▶ SHORT TASK: Please convert the records from the line with "element. The image size is (1920, 990)." to the line with "This screenshot has height=1030, width=1920.", both included, into a JSON list of strings with one string per line. Leave out blank lines and everything outside that range.

▶ STORED DATA:
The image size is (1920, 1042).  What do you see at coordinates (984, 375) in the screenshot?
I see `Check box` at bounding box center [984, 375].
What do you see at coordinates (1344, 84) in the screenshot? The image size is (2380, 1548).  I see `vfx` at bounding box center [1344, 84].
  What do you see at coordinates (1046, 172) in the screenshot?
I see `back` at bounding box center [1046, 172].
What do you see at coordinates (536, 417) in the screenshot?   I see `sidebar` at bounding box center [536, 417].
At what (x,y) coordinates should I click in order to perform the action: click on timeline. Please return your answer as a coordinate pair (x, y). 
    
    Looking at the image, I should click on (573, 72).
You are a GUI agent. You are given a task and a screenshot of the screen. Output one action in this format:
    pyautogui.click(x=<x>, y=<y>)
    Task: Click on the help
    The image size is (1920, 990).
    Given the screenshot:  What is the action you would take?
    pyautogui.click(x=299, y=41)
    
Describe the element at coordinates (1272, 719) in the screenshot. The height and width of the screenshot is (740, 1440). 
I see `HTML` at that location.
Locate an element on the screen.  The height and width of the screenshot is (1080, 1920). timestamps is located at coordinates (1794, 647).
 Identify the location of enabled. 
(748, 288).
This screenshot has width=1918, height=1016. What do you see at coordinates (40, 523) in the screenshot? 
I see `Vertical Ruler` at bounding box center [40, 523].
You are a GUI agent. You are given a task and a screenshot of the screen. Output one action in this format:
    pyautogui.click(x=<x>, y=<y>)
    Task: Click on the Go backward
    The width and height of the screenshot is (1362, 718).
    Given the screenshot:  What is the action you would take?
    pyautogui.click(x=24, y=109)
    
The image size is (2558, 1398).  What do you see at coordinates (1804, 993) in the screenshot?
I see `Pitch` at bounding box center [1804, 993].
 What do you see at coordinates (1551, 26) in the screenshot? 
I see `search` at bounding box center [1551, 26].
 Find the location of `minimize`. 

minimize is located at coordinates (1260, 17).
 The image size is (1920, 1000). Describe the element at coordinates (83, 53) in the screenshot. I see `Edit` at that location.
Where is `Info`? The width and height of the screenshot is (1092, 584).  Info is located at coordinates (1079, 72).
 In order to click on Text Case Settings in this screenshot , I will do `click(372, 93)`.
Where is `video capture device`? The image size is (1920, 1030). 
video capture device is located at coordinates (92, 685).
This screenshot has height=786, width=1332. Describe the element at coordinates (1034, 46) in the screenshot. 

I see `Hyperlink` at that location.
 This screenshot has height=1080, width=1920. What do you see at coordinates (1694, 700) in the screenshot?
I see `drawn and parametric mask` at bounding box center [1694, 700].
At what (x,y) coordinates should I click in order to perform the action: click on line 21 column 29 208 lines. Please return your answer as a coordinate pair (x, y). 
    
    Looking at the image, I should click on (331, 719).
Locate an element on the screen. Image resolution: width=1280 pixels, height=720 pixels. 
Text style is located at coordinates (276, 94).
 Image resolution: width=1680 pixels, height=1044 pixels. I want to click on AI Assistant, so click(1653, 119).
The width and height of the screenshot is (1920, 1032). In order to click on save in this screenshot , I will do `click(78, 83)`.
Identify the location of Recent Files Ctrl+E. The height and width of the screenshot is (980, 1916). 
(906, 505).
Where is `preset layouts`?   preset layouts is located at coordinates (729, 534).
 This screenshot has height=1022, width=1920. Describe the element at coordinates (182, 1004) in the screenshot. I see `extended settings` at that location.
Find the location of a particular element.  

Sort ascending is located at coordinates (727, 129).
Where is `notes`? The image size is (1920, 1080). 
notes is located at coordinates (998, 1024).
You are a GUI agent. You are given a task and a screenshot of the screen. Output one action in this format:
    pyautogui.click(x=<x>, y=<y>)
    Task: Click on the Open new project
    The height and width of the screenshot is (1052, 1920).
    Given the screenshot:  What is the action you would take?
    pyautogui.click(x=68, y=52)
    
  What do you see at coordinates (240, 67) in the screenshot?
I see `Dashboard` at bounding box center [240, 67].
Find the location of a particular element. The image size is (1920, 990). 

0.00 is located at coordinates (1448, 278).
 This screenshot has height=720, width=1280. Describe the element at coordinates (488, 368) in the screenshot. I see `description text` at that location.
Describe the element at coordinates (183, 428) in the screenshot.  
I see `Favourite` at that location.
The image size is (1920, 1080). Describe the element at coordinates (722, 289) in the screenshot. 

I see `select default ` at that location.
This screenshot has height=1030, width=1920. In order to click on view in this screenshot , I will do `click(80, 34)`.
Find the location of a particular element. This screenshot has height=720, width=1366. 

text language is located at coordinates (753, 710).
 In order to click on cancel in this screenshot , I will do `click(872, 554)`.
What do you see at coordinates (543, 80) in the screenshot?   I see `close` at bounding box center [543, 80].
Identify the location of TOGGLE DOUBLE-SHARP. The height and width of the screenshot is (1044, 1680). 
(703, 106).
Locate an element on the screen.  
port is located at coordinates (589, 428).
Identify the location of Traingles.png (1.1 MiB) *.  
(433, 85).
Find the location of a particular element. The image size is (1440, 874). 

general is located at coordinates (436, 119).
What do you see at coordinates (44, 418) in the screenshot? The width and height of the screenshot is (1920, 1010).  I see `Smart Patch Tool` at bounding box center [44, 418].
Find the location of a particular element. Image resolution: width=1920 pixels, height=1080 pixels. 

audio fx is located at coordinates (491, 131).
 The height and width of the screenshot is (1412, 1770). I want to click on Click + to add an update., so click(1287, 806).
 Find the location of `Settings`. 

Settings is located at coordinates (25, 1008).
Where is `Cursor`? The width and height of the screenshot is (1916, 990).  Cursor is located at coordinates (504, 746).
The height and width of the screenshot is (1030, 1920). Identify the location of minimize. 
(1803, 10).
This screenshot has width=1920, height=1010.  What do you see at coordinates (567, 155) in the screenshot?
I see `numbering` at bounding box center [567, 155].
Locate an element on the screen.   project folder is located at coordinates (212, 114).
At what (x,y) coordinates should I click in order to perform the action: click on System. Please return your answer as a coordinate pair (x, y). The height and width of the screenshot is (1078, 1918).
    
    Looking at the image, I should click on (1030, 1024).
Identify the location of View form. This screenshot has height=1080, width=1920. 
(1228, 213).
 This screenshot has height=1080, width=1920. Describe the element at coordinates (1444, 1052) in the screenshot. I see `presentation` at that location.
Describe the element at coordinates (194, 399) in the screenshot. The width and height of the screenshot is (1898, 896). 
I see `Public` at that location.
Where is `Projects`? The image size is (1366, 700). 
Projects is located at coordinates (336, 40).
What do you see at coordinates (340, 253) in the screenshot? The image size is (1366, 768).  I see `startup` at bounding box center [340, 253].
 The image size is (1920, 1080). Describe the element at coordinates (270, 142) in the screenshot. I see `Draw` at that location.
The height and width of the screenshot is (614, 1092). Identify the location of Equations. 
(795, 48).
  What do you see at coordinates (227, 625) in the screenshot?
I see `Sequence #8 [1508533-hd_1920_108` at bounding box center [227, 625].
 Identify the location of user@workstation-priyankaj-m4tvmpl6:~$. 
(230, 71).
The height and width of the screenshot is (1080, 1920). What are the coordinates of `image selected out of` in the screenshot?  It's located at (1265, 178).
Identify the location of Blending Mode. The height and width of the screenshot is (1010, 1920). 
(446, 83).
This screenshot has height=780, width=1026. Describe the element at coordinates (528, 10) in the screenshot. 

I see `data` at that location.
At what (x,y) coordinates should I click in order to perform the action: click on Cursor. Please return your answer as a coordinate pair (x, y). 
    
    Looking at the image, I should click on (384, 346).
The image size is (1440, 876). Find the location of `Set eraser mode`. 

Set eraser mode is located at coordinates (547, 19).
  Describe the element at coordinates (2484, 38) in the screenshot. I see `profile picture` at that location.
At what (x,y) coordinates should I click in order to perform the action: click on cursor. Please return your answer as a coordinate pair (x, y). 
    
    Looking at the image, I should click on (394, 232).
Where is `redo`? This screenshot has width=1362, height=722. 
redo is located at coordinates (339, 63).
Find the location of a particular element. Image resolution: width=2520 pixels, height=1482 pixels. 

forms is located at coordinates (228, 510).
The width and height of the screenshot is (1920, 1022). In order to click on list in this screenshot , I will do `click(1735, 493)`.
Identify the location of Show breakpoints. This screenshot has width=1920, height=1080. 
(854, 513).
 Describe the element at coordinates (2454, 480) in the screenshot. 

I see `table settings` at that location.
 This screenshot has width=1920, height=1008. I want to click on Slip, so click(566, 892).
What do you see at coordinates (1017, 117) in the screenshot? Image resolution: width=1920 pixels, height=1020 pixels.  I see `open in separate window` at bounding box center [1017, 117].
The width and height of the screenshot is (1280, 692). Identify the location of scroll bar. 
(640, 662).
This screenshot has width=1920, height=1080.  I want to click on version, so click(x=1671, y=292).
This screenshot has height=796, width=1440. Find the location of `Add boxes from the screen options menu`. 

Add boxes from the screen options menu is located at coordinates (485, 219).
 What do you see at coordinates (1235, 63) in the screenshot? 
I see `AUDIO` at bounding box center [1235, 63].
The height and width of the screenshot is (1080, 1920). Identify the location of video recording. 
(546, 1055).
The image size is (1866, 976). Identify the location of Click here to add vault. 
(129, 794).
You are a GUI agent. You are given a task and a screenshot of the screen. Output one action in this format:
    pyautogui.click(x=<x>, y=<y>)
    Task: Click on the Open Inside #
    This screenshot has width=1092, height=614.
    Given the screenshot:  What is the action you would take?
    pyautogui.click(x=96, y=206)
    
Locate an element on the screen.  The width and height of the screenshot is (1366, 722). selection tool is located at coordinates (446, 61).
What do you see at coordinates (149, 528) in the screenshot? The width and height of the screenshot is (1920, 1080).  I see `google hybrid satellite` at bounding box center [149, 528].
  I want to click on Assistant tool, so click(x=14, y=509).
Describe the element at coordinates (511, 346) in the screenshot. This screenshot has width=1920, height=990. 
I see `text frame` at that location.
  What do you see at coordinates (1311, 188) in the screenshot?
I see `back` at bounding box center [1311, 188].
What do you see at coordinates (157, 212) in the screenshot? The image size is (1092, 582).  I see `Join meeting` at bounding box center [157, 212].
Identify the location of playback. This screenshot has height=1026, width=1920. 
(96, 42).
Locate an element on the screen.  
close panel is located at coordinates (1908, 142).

▶ WRITTEN SOLUTION:
[
  "Find the location of a particular element. The image size is (1920, 990). ",
  "0.00 is located at coordinates (1448, 278).",
  " This screenshot has height=720, width=1280. Describe the element at coordinates (488, 368) in the screenshot. I see `description text` at that location.",
  "Describe the element at coordinates (183, 428) in the screenshot.  ",
  "I see `Favourite` at that location.",
  "The image size is (1920, 1080). Describe the element at coordinates (722, 289) in the screenshot. ",
  "I see `select default ` at that location.",
  "This screenshot has height=1030, width=1920. In order to click on view in this screenshot , I will do `click(80, 34)`."
]